The distinguished career of Randall Jarrell, Tennessee-born author, educator, editor, and critic, centers on the poetry he wrote during World War II. Throughout his career Jarrell championed Whitman's use of language, form, and epic scope, finding his style "beautifully witty" (Poetry 103) while admitting Whitman had tedious passages. In letters written in late 1951, Jarrell instructed friends to put flowers at Whitman's birthplace, saying, "Whitman is a wonderful poet at his best" (Letters 288) and praising "Song of Myself" and "The Sleepers."

In "The Age of Criticism" (1952) Jarrell praises Whitman as a poet defying the analytical approach of the New Critics, quoting his favorite Whitman lines: "I am the man, I suffered, I was there" ("Song of Myself," section 33). In Poetry and the Age (1953), Jarrell evaluates Whitman's then minor reputation and finds him crude and awkward, but with "the most comprehensive soul" (Poetry 115), a poet who could not resist the truth.

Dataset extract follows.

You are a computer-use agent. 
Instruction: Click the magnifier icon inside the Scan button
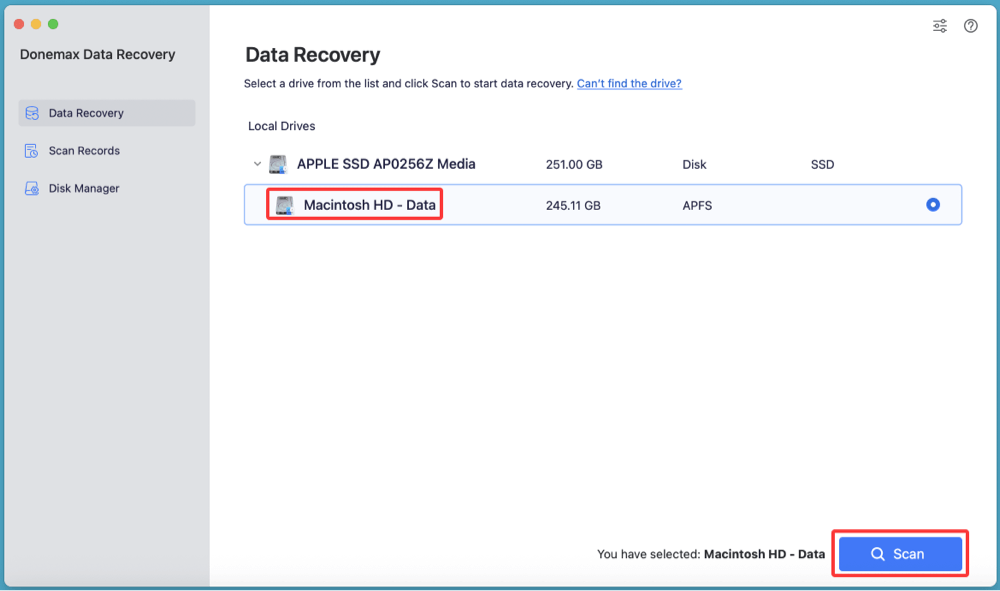(877, 553)
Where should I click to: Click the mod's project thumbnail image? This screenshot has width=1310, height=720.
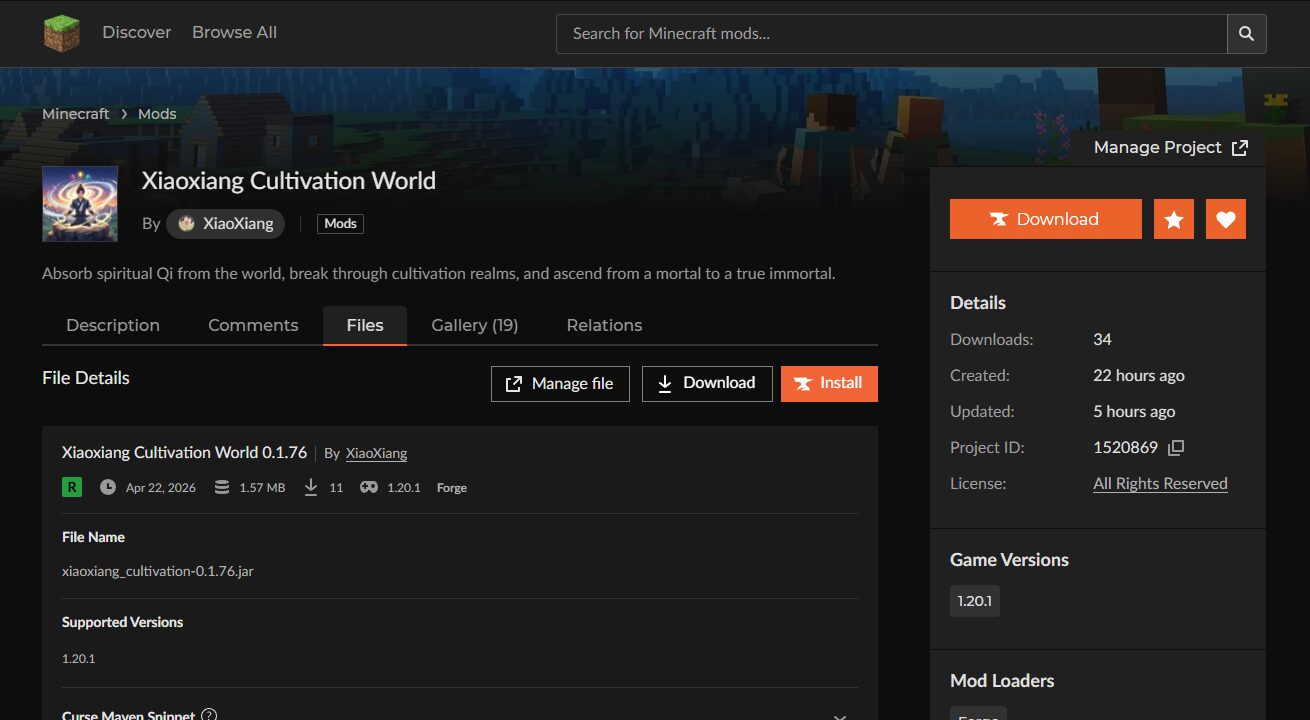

Whitman, Jarrell asserts, should not be dismissed or patronized by critics and should be considered alongside Herman Melville and Emily Dickinson. He admired "Out of the Cradle" which was later compared to his own "The Bronze David of Donatello."

Bibliography

Jarrell, Randall. Poetry and the Age. New York: Vintage, 1953.

———. Randall Jarrel's Letters: An Autobiographical and Literary Selection. Ed. Mary Jarrell. Boston: Houghton Mifflin, 1985.